CVE-2025-3755 is a critical vulnerability identified in Mitsubishi Electric Corporation's MELSEC iQ-F Series FX5U-32MT/ES CPU modules. The root cause is an improper validation of specified index, position, or offset in input data (classified under CWE-1285). This flaw allows a remote, unauthenticated attacker to send specially crafted packets to the affected device, resulting in multiple potential impacts. Firstly, the attacker can read sensitive information from the device, compromising confidentiality. Secondly, the vulnerability can be exploited to cause a Denial-of-Service (DoS) condition on the MELSOFT connection, disrupting communication between the CPU module and the programming/monitoring software. Thirdly, the attacker can stop the operation of the CPU module itself, causing a DoS condition that halts the industrial control processes managed by the PLC. Recovery from such an attack requires a physical reset of the device, indicating that the attack can cause persistent disruption. The CVSS v3.1 base score is 9.1, reflecting the critical nature of this vulnerability. The attack vector is network-based (AV:N), requires no privileges (PR:N), no user interaction (UI:N), and impacts confidentiality and availability severely (C:H, A:H), but not integrity (I:N). The vulnerability affects all versions of the FX5U-32MT/ES CPU modules, indicating a widespread exposure. No patches or known exploits in the wild are reported at the time of publication, but the severity and ease of exploitation make this a high-risk issue for industrial environments relying on these PLCs.

For European organizations, especially those in manufacturing, utilities, and critical infrastructure sectors that utilize Mitsubishi Electric's MELSEC iQ-F Series PLCs, this vulnerability poses a significant risk. Exploitation can lead to unauthorized disclosure of operational data, potentially revealing sensitive process information or intellectual property. More critically, the ability to cause DoS conditions on the MELSOFT connection and CPU modules can disrupt industrial automation processes, leading to operational downtime, production losses, safety hazards, and potential cascading effects on supply chains. Given the reliance on these PLCs for real-time control, an attack could also impact safety systems, increasing the risk of physical damage or injury. The requirement for a device reset to recover from the DoS condition means that automated recovery is not possible, potentially prolonging downtime. The lack of authentication and user interaction requirements lowers the barrier for attackers, increasing the likelihood of exploitation. European organizations with interconnected industrial networks or those exposed to external networks are particularly vulnerable.

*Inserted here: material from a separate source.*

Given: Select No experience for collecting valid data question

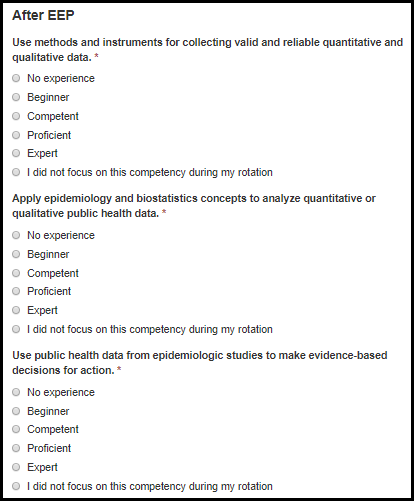Looking at the screenshot, I should coord(16,78).
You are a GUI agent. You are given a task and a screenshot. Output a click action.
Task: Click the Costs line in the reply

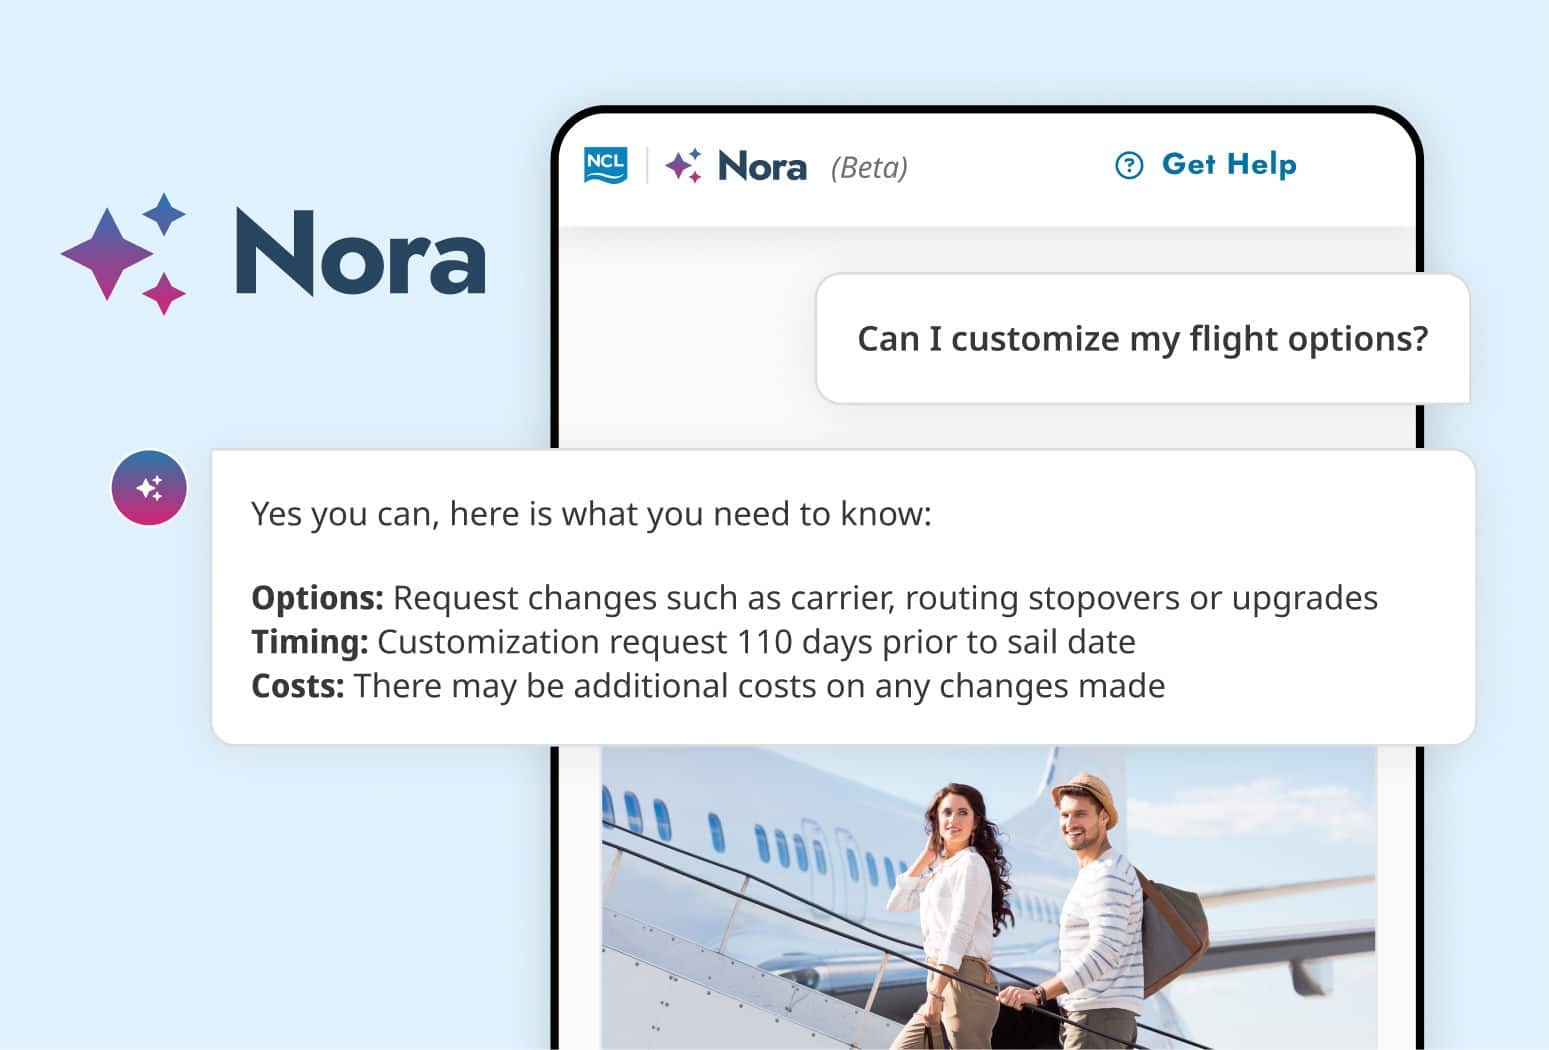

To mitigate this vulnerability, European organizations should implement the following specific measures: 1) Network Segmentation: Isolate MELSEC iQ-F Series PLCs and MELSOFT programming interfaces within dedicated, secure industrial network segments with strict access controls to minimize exposure to untrusted networks. 2) Access Control: Restrict network access to the PLCs to only trusted management stations and authorized personnel using firewalls and network access control lists (ACLs). 3) Monitoring and Anomaly Detection: Deploy network monitoring solutions capable of detecting unusual or malformed packets targeting the PLCs, enabling rapid detection of exploitation attempts. 4) Incident Response Preparedness: Develop and rehearse incident response plans that include procedures for safely resetting affected CPU modules to minimize downtime. 5) Vendor Coordination: Engage with Mitsubishi Electric for updates on patches or firmware upgrades addressing this vulnerability and plan timely deployment once available. 6) Physical Security: Ensure physical access to PLCs is controlled to prevent unauthorized manual resets or tampering. 7) Network Hardening: Disable unnecessary services and protocols on the PLCs and related devices to reduce the attack surface. 8) Regular Audits: Conduct periodic security assessments of industrial control systems to identify and remediate exposure to this and similar vulnerabilities.